## Begin SOURCE TEXT
12

I need to write a function that would allow me to quickly do a dual axis plot using ggplot2. I know that dual axis plots are generally deprecated, but still I think it may be useful if you're after observing similar patterns in time series (for all of those who disagree, please treat this question strictly technically). It is actually possible with sec_axis() function from ggplot2, but it needs a defined formula. So here's my attempt to calculate this automatically:

dual_plot <- function(data, x, y_left, y_right){
  x <- ensym(x)
  y_left <- ensym(y_left)
  y_right <- ensym(y_right)

  ratio_model <- lm(eval(y_left) ~ eval(y_right), data = data)

  data %>% 
    select(!!x, !!y_left, !!y_right) %>% 
    mutate(!!y_right := predict(ratio_model)) %>% 
    gather(k, v, -!!x) %>% 
    ggplot() + 
    geom_line(aes(!!x, v, colour = k)) +
    scale_y_continuous(sec.axis = sec_axis(~ . / ratio_model$coefficients[[2]] -
                                             ratio_model$coefficients[[1]],
                                           name = rlang::as_string(y_right))) + 
    labs(y = rlang::as_string(y_left))
}

However, lm may fit a negative direction coefficient which reverse the trend and is really misleading. So I need another approach to calculating this formula - either using linear regression with coefficient constrain or a clever way of fitting a formula. How can it be done in R? Or what are the alternatives to sec_axis that would allow to draw dual axis plot automatically?

@Edit: One example would be:

df <- structure(list(date = structure(c(17167, 17168, 17169, 17170, 
17171, 17172, 17173, 17174, 17175, 17176, 17177, 17178, 17179, 
17180, 17181), class = "Date"), y_right = c(-107073.90734625, 
-633197.630546488, -474626.43291613, -306006.801458608, 56062.072352192, 
522580.236751187, 942796.389093215, -101845.73678439, -632658.677118481, 
-479257.088784885, -303439.231633988, 50273.2477880417, 521669.062954895, 
948127.92455586, -107073.90734625), y_left = c(1648808.16, 3152543.07, 
2702739.91, 2382616.25, 1606089.88, 1592465.75, 1537283.99, 2507221.61, 
3049076.19, 3125424.4, 2774215.1, 2356412.98, 1856506.41, 1477195.08, 
2485713.2)), class = c("tbl_df", "tbl", "data.frame"), row.names = c(NA, 
-15L))

df %>% 
  dual_plot(date, y_left, y_right)

enter image description here

The calculated ratio model has direction coefficient of -1.02, so the y_right is reversed (where the function is decreasing, the plotted function is increasing and the other way around) and hence misleading.

jakes
  • 1,964
  • 3
  • 18
  • 50

2 Answers2

7

Here's an approach that sets a minimum acceptable ratio between the two slopes; if the ratio is less, the slope is not transformed but rather just the level, thus preventing excessively misleading charts like the one you described.
## End SOURCE TEXT
## Begin DATA SHOWN
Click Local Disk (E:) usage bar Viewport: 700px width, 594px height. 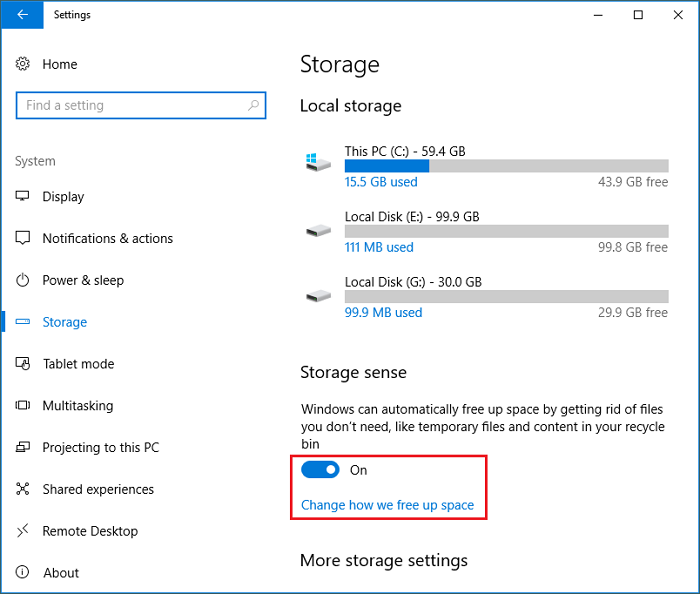(x=506, y=231)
## End DATA SHOWN
- _THE EXERCISE_
Carry the dual-axis plot thread forward, starting right after its last sentence. The material shown after the dual-axis plot thread is separate from it.

- _OUTPUT BELOW_
I have the threshold set at 0.1, but it could be 0 if you just want to avoid the specific case here, where you don't want the second series flipped to make it align.

dual_plot <- function(data, x, y_left, y_right){
  x <- ensym(x)
  y_left <- ensym(y_left)
  y_right <- ensym(y_right)

  min_slope_ratio <- 0.1
  ratio_model <- lm(eval(y_left) ~ eval(y_right), data = data)
  ratio_slope <- ratio_model$coefficients[[2]]

  if (ratio_model$coefficients[[2]] < min_slope_ratio) {
    ratio_model <- lm(eval(y_left) ~ 1, data = data)
    ratio_slope <- min_slope_ratio
  }
  ratio_intercept <- ratio_model$coefficients[[1]]


  data %>%
    select(!!x, !!y_left, !!y_right) %>%
    mutate(!!y_right := !!y_right * ratio_slope + ratio_intercept) %>%
    # mutate(!!y_right := predict(ratio_model)) %>%
    gather(k, v, -!!x) %>%
    ggplot() +
    geom_line(aes(!!x, v, colour = k)) +
    scale_y_continuous(sec.axis = sec_axis(~ . / ratio_slope -
                                             ratio_intercept,
                                           name = rlang::as_string(y_right))) +
    labs(y = rlang::as_string(y_left))
}

Here, the limit is triggered and we avoid flipping the 2nd series

df %>% 
  dual_plot(date, y_left, y_right)

enter image description here

Here, the limit is not triggered.

df %>%
  mutate(y_right = -1 * y_right) %>%
  dual_plot(date, y_left, y_right)

enter image description here

Jon Spring
  • 55,165
  • 4
  • 35
  • 53
3

The ggplot capability to allow secondary axes (from version 2.2 on) is mostly a labelling benefit. You still have to project your secondary data onto the proper range. I think the easiest and safest way to accomplish that is a min-max transformation, using the ranges to:

  1. Project the second series onto the range of the first to plot the points.
  2. Project back the other way for the labels.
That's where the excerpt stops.